**** Data extract ****

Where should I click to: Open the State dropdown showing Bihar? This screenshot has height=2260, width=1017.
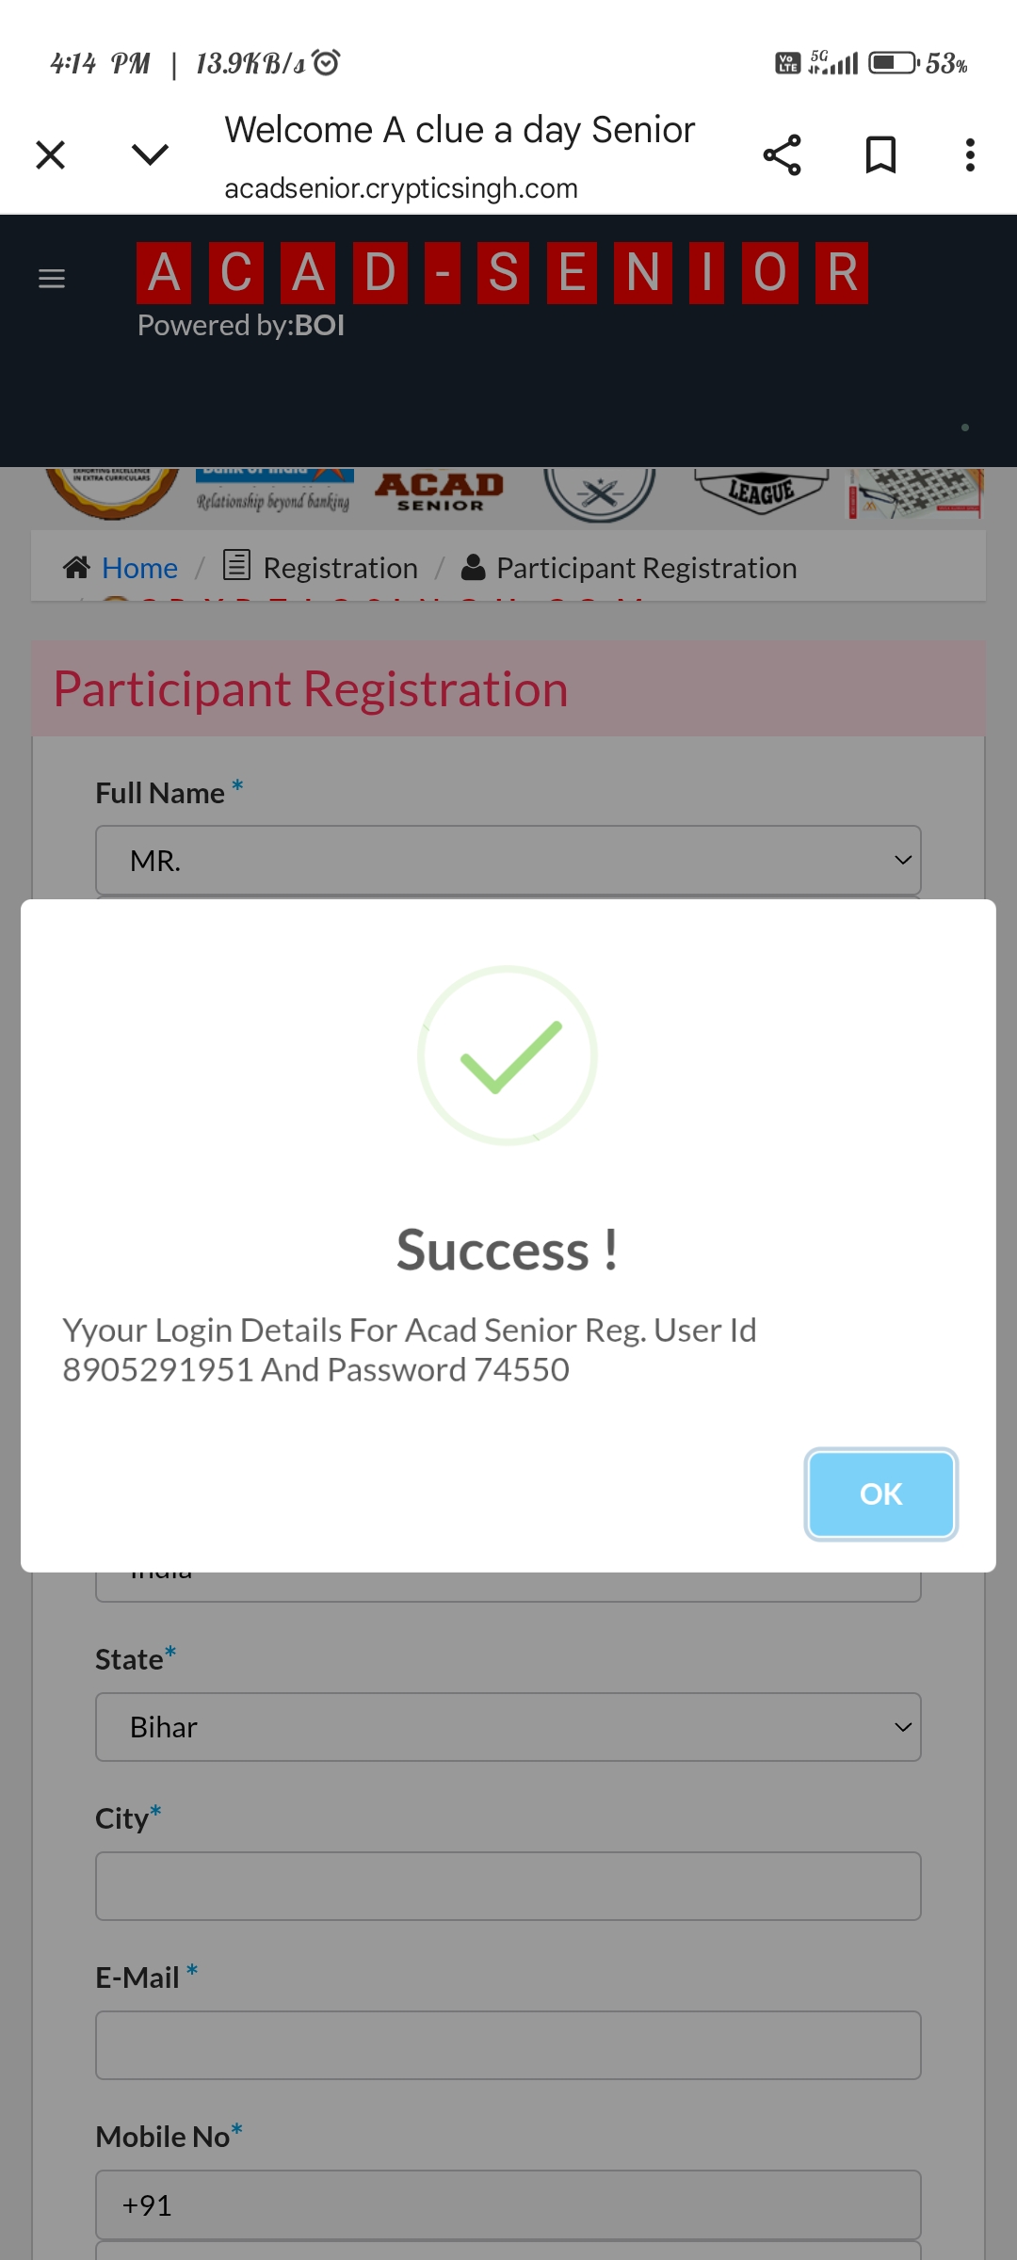509,1727
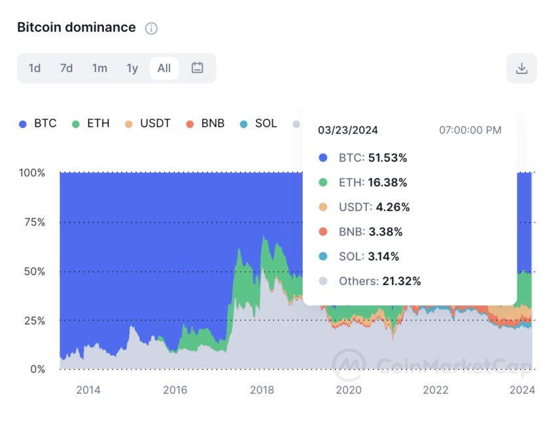Select the 1m time range
Viewport: 556px width, 425px height.
click(99, 68)
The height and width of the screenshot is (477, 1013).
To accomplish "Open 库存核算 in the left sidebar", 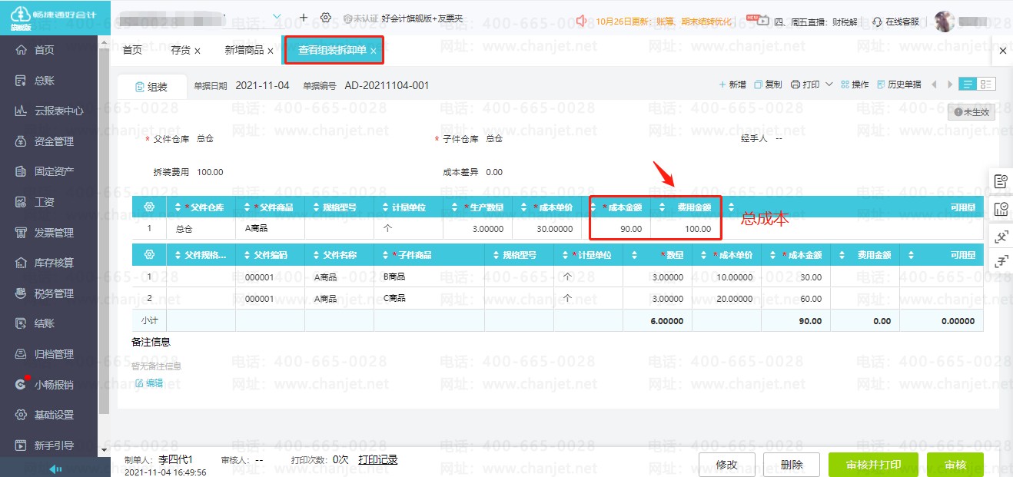I will pyautogui.click(x=54, y=263).

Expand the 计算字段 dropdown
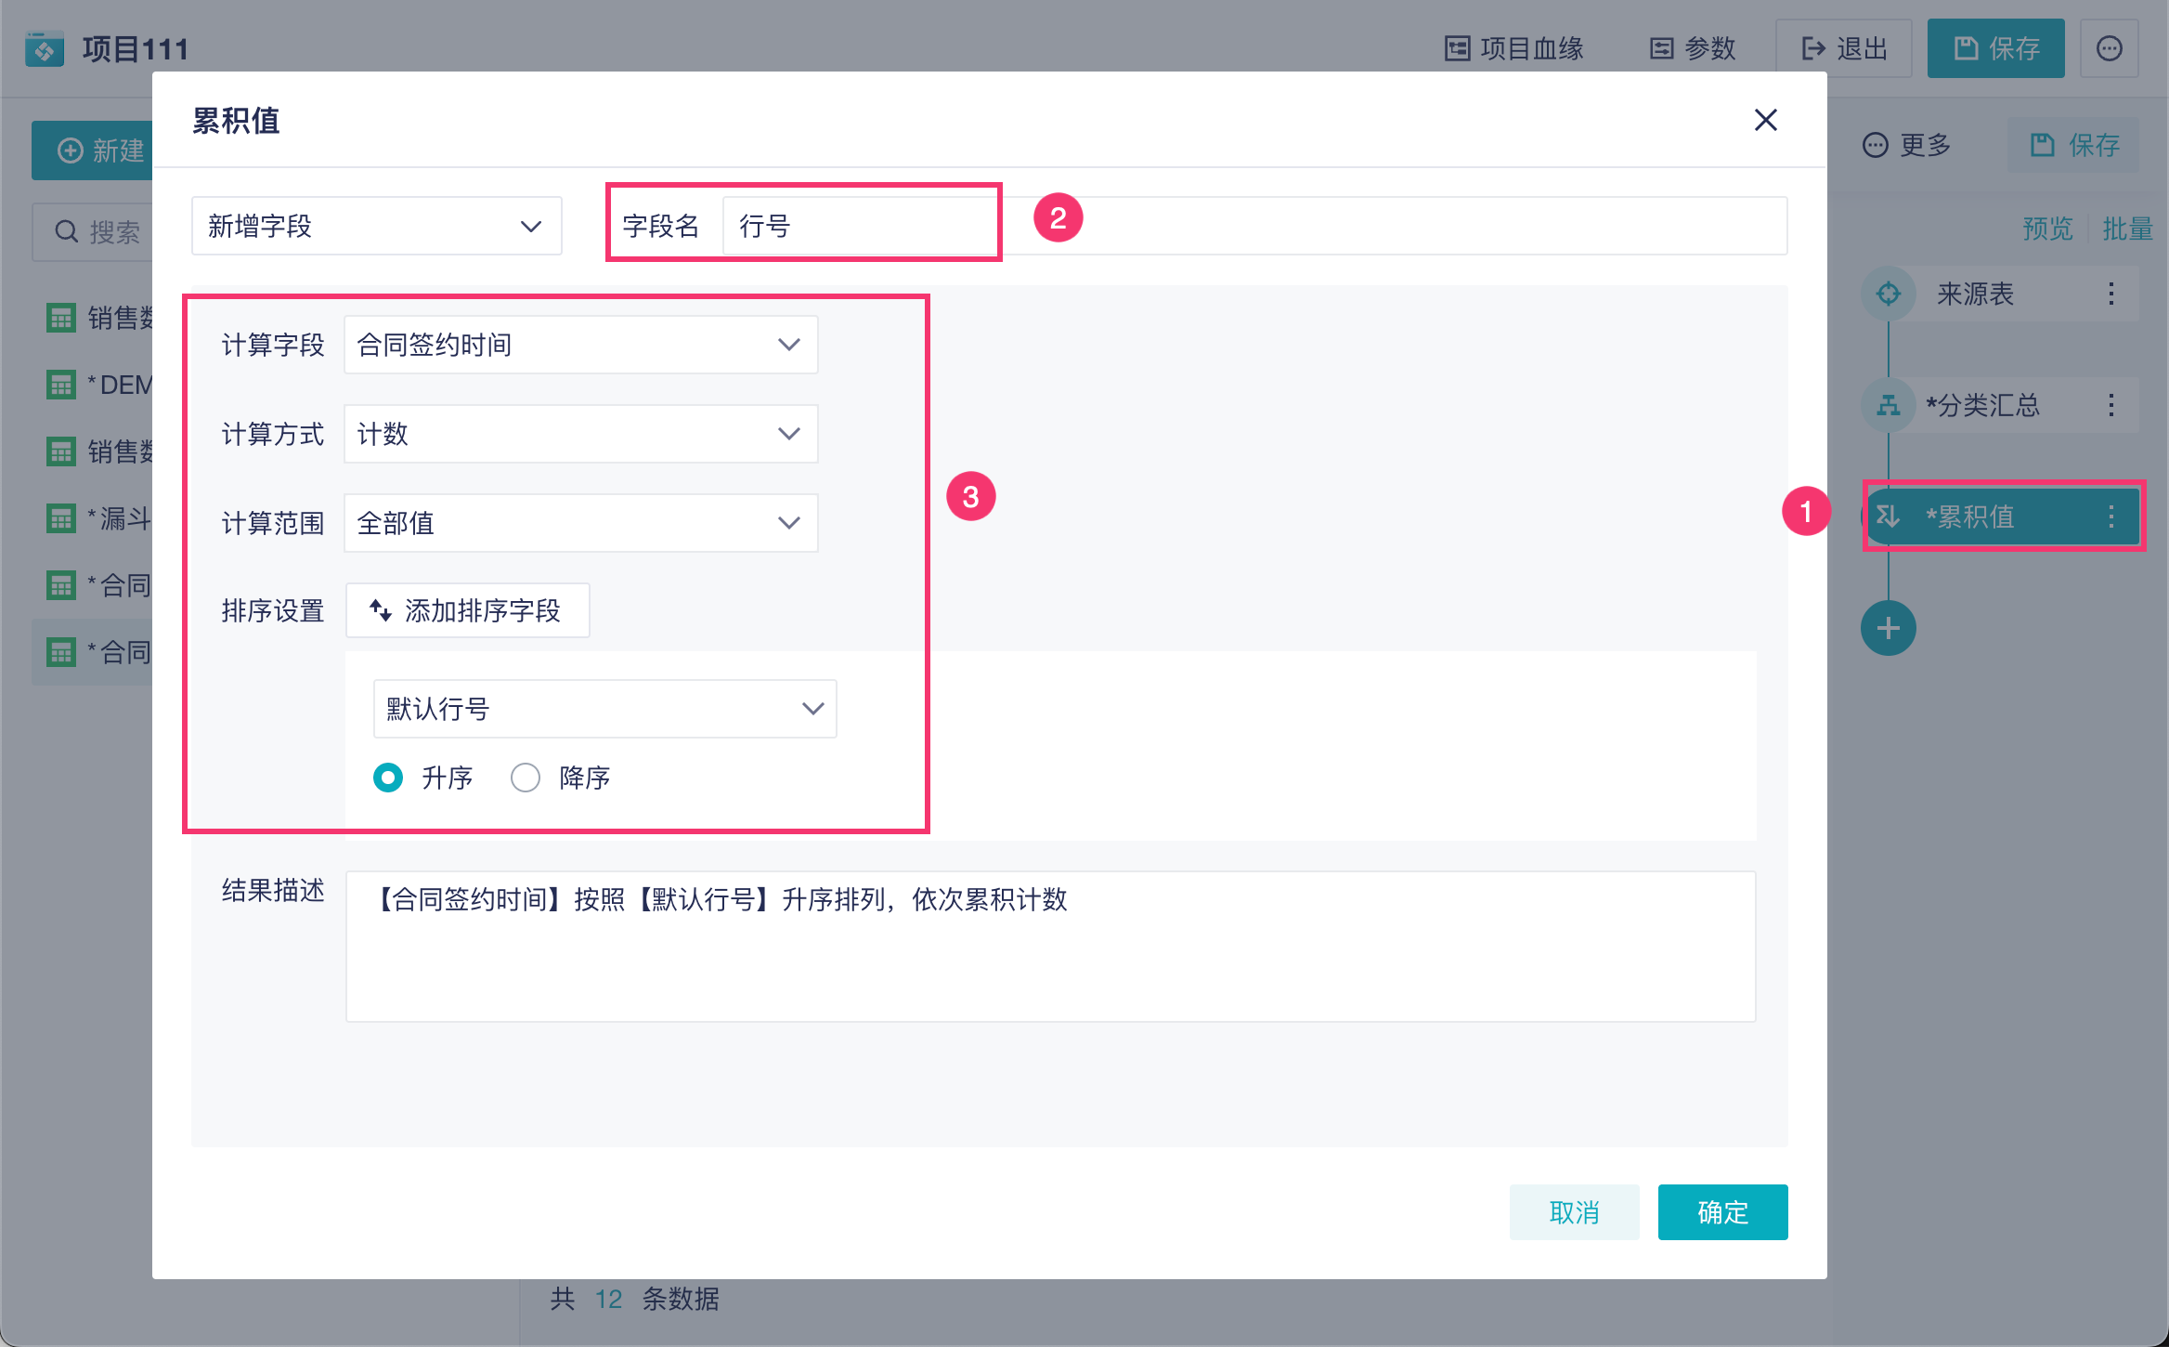coord(580,345)
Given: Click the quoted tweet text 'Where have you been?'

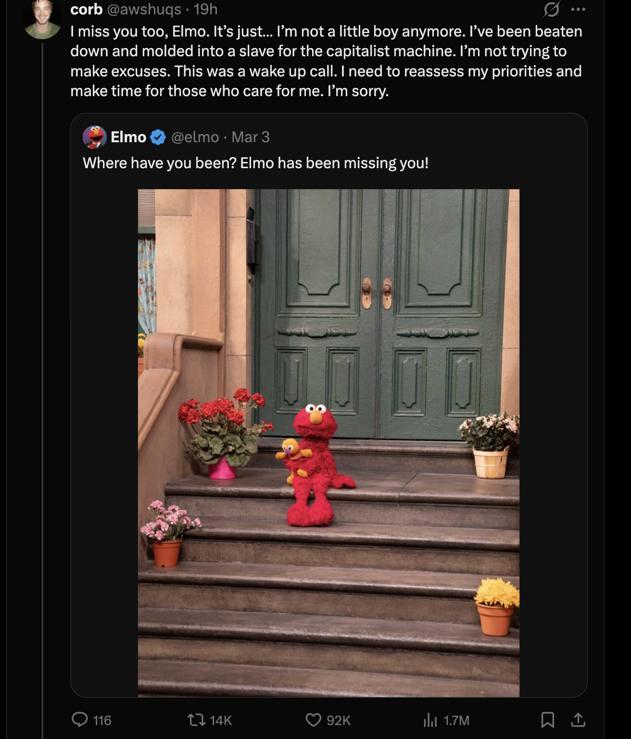Looking at the screenshot, I should (160, 163).
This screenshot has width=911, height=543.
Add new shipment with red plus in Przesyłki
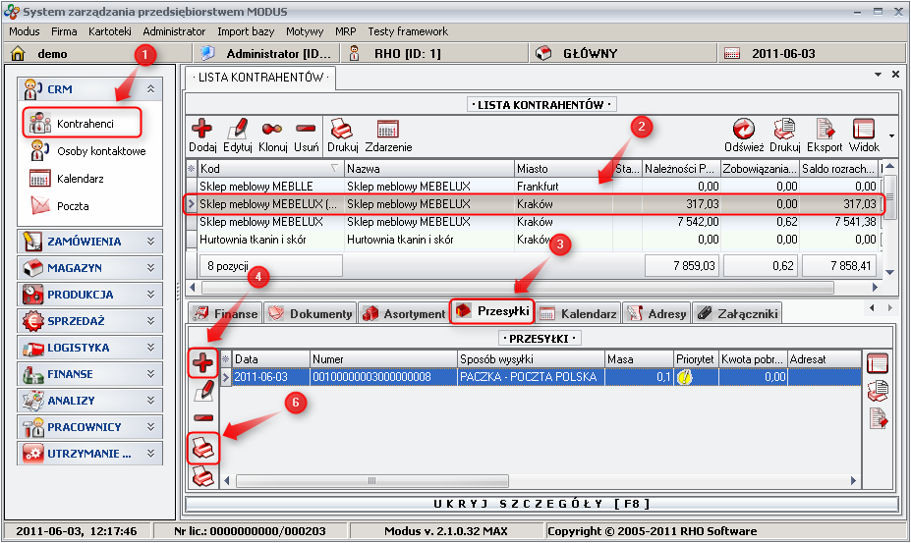pos(202,361)
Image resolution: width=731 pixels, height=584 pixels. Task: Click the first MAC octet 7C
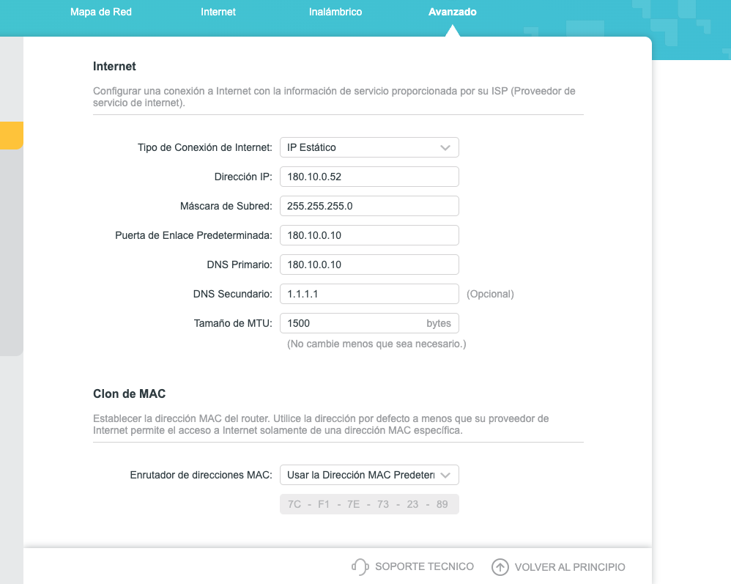294,504
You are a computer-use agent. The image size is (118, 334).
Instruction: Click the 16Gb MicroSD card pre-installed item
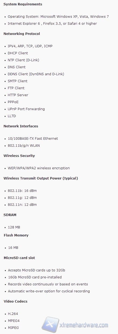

****

_What the task requires_
Write out the lines starting at the one containing "Given: Click the" and ending at the one containing "pos(202,361)", with "shipment" replaced by "package" and everything else unchanged. Leave the pictures out.

_Written response_
Given: Click the quoted tweet text 'Where have you been?'

Looking at the screenshot, I should (160, 163).
This screenshot has width=911, height=543.
Add new package with red plus in Przesyłki
pos(202,361)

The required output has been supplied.